A long time ago in a galaxy far, far away….
STAR WARS
PROJECT MANDALORE
It is a time of uncertainty and upheaval in the galaxy. SUPREME LEADER SNOKE, destroyed by the Jedi apprentice REY, has left behind a massive military engine in chaos. The insidious KYLO REN has declared himself the new Supreme Leader of the First Order, and continues a campaign of violence and conquest to exert his supremacy over the tattered Republic, and the Force itself.
As the few surviving members of the brave Resistance, commanded by GENERAL LEIA ORGANA, gather their strength and allies to challenge the First Order anew, Rey has sensed a great disturbance in the Force that has led her to the abandoned world of Kamino, and the latest First Order plot….
I
"Never seen storms like this," Poe Dameron's voice came crackling over the comm, shaking Rey's gaze away from the X-Wing's guidance instruments and back to the radar.
Nobody had known what to expect on Kamino, the world that had become the seat of the Clone Wars, yet which appeared on no maps or charts. It was spoken of as some storied and legendary place, a reputation Rey had always suspected it didn't truly deserve. Only a minor mention of its positioning in some old war records, buried amid the small trove of information Leia had stolen from the Republic Archive Memory before her flight into exile with the Resistance, had given Rey anything to go on about its position at all. They had all shared a look, huddled around the repurposed Holo-chess table as it displayed the entry, when they saw who had written that lone entry: Obi Wan Kenobi.

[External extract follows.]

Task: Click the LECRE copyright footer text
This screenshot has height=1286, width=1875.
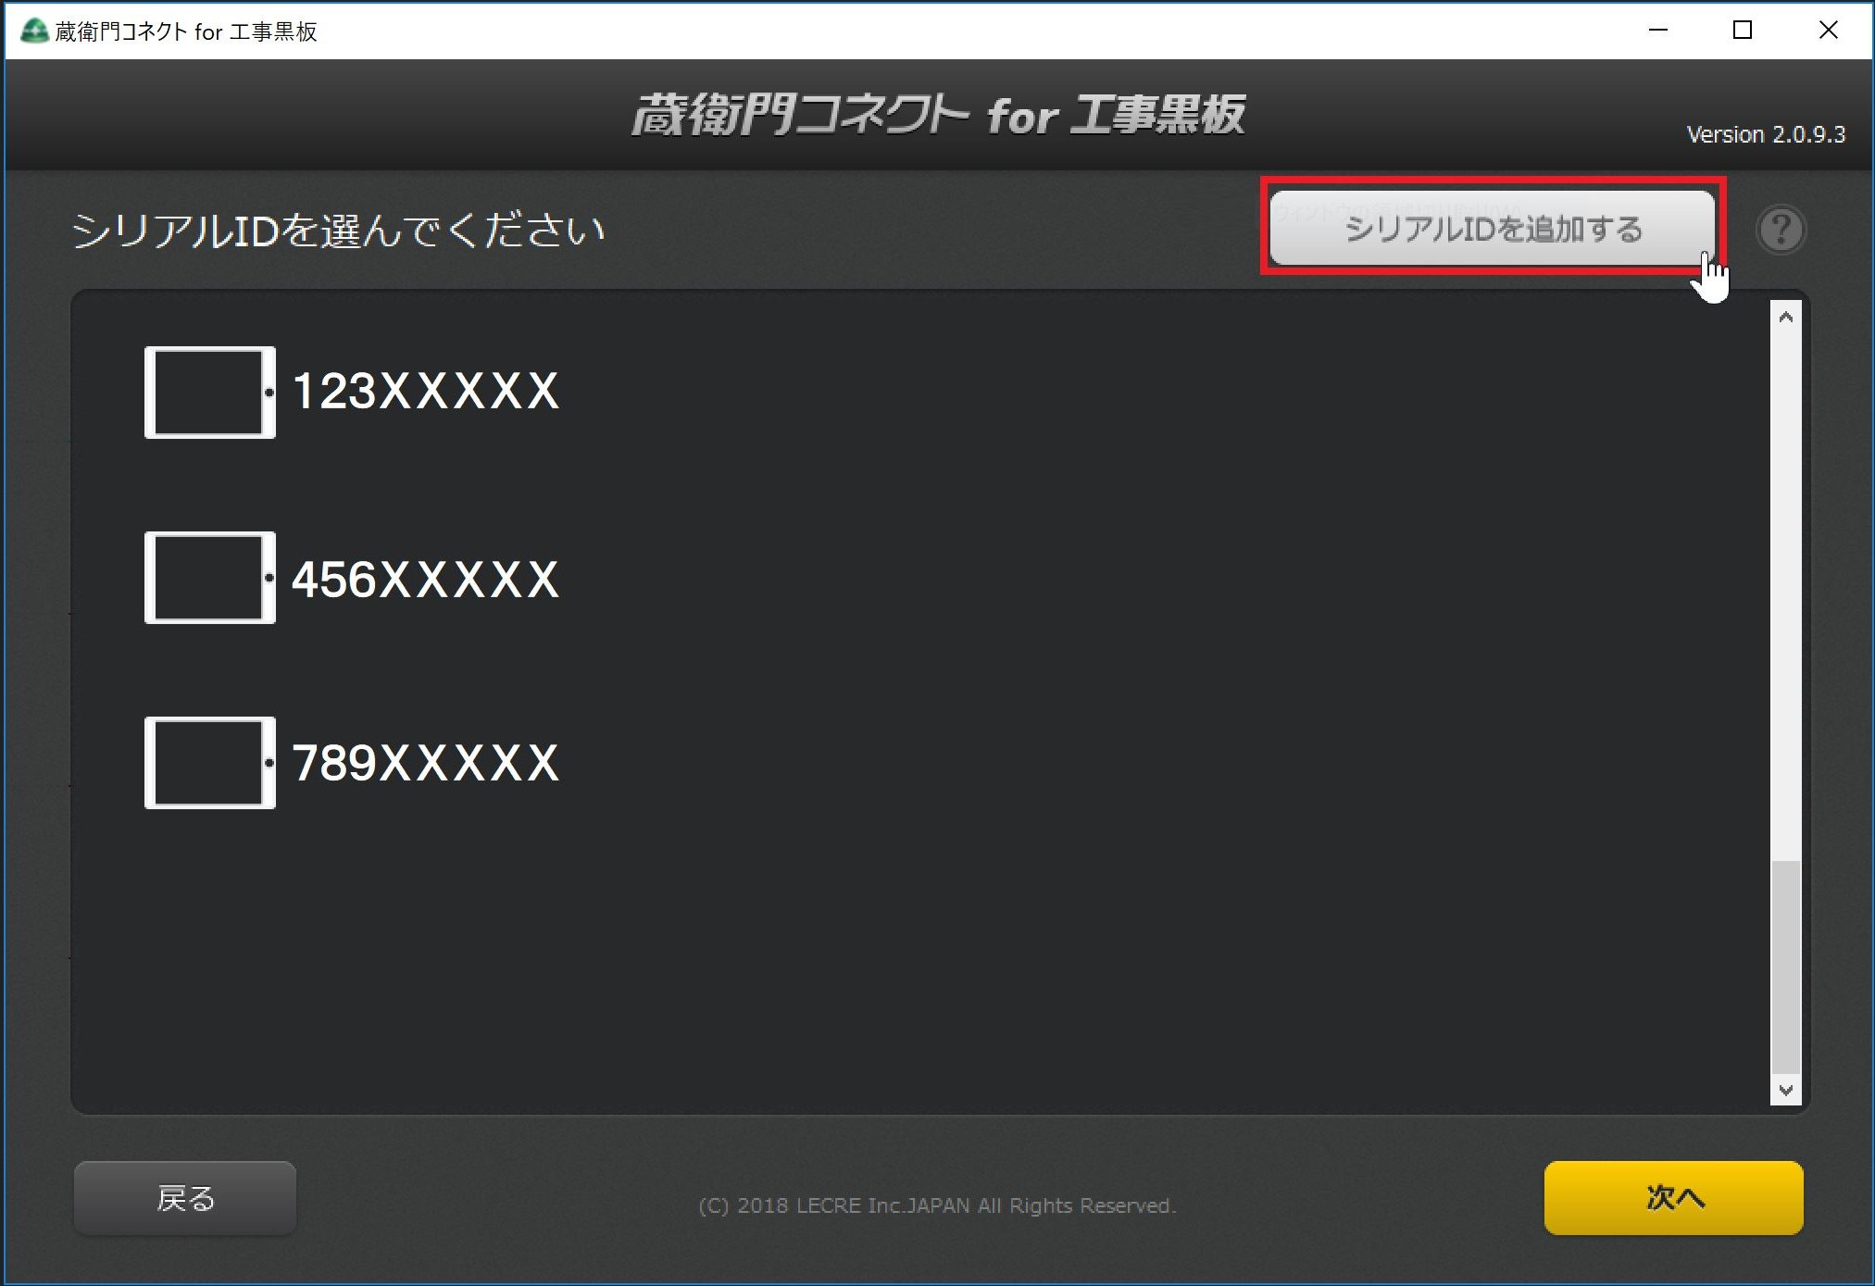Action: [x=937, y=1205]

Yet, Rey's hunch had been right. They'd managed to slip in-system undetected by jumping in behind one of the two massive moons of Kamino, the Shattered Moon, a celestial body rent nearly in half by an asteroid strike some untold millennia ago. There amidst the swirling debris – rocks the size of small islands or old warships – the two T-65 X-Wings and their anti-sensor ferrosphere paint went unnoticed by the First Order cruiser lazily hanging above the planet in geo-synchronous orbit. The First Order had indeed come to Kamino, and as Leia had put it, that could mean only one thing.
"Clones."
Finn's face had hardened at the single word from Leia's lips.

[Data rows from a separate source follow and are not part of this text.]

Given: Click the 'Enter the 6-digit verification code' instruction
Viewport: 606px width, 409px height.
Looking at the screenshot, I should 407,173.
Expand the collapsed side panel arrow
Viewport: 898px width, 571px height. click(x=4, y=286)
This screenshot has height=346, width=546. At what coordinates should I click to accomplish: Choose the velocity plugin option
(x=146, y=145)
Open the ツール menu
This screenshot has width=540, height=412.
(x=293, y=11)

"This is bad. I mean… really bad," he said. "General Hux was always talking about scrapping Project Resurrection and replacing us with clones. He might finally have gone off the deep end."
"It must be the moons," Rey answered Poe. "Lunar gravitational pull, all this tidal force. I feel conflict here, even in the air and the water."
"Well, I don't know much about that," Poe said (which is what he usually said when she began talking that way), "but we're definitely coming up on some kind of permanent settlement. A big one, from the looks of it. I think we'd better get below deck. You okay keeping it below 200 meters? These T-65s may be old, but they still handle a lot jumpier than the Falcon."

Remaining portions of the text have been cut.